No necesariamente. Depende del tipo de ingreso, dónde se desarrolla la actividad, la fuente de la renta, la posible presencia en México y las reglas aplicables. Tener un cliente mexicano no determina por sí solo que exista tributación en ambos países.
¿Los dividendos de una filial mexicana generan doble imposición?
Pueden producir distintas capas de tributación, pero no toda carga sobre la filial y la matriz constituye automáticamente doble imposición. Hay que separar el impuesto sobre los beneficios de la filial, la distribución del dividendo y el tratamiento posterior en España.
¿Una retención en México significa que la empresa paga dos veces?
No. La retención representa una posible tributación en origen. El problema de doble imposición aparece cuando esa misma renta también queda gravada en el país de residencia y debe revisarse cómo se reconoce el impuesto soportado en México.
¿Puede haber doble imposición por precios de transferencia?
Sí. Un ajuste realizado en un solo país puede incrementar la renta sometida a imposición allí mientras el otro mantiene el tratamiento original. En determinados casos puede ser necesario revisar un ajuste correlativo u otros mecanismos de coordinación.
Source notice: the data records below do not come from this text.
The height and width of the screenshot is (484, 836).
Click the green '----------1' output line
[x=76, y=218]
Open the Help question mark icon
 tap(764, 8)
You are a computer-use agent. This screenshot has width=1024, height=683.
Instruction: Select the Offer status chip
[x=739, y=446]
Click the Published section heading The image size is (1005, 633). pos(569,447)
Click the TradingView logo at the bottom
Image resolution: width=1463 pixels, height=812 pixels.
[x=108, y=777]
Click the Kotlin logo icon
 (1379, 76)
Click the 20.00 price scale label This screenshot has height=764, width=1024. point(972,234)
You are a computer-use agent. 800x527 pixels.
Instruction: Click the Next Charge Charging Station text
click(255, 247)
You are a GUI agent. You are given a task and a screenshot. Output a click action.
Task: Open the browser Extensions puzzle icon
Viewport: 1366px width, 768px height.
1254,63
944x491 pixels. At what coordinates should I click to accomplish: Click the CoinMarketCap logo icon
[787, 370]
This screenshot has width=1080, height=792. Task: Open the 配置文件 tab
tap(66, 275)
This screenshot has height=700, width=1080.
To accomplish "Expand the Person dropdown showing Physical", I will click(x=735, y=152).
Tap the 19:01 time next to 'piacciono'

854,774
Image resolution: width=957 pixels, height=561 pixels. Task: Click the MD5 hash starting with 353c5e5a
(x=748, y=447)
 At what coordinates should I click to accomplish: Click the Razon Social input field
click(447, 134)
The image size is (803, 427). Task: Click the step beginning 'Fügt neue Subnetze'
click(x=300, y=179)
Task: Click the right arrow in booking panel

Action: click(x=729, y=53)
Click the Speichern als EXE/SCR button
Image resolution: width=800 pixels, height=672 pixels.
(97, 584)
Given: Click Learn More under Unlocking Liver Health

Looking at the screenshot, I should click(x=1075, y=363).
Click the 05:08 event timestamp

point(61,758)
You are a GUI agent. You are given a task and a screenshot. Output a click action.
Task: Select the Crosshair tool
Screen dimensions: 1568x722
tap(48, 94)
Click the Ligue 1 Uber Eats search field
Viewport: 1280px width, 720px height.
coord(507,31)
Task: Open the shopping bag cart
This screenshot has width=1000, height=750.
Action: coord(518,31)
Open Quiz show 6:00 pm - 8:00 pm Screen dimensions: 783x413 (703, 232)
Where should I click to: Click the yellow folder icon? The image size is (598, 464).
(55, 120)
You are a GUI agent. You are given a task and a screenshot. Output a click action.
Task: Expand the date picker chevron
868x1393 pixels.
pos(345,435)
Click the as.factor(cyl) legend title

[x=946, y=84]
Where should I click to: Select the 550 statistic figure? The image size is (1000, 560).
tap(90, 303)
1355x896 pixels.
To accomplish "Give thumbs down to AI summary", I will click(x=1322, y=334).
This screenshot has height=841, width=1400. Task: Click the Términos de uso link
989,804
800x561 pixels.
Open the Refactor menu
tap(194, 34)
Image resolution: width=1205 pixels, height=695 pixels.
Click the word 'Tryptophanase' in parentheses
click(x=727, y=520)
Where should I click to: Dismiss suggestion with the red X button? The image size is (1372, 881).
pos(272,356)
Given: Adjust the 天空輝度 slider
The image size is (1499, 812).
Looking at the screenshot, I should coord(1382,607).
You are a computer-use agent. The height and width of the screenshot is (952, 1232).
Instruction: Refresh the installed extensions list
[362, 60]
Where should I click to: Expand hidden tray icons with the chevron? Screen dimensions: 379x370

¿Cómo se corrige un caso de doble tributación?
Depende de su origen. Puede intervenir una deducción o acreditamiento, la correcta aplicación del convenio, la corrección de una retención o, en determinadas discrepancias entre jurisdicciones, otros procedimientos de coordinación previstos por la normativa aplicable.
Dos impuestos no significan necesariamente doble tributación
Los ejemplos muestran que el diagnóstico depende de quién obtiene la renta, qué concepto se grava y qué conexión tiene la operación con cada país. Una factura, una retención o la existencia de dos sociedades del mismo grupo no bastan por sí solas para confirmar una duplicidad.
Entender estas situaciones de doble tributación entre España y México permite separar obligaciones fiscales distintas de aquellos casos en los que realmente debe coordinarse la imposición soportada en ambas jurisdicciones.
Todos los ejemplos de este artículo son hipotéticos y tienen finalidad informativa. El tratamiento fiscal depende de los hechos, la residencia, la naturaleza de la renta, la documentación y la normativa aplicable.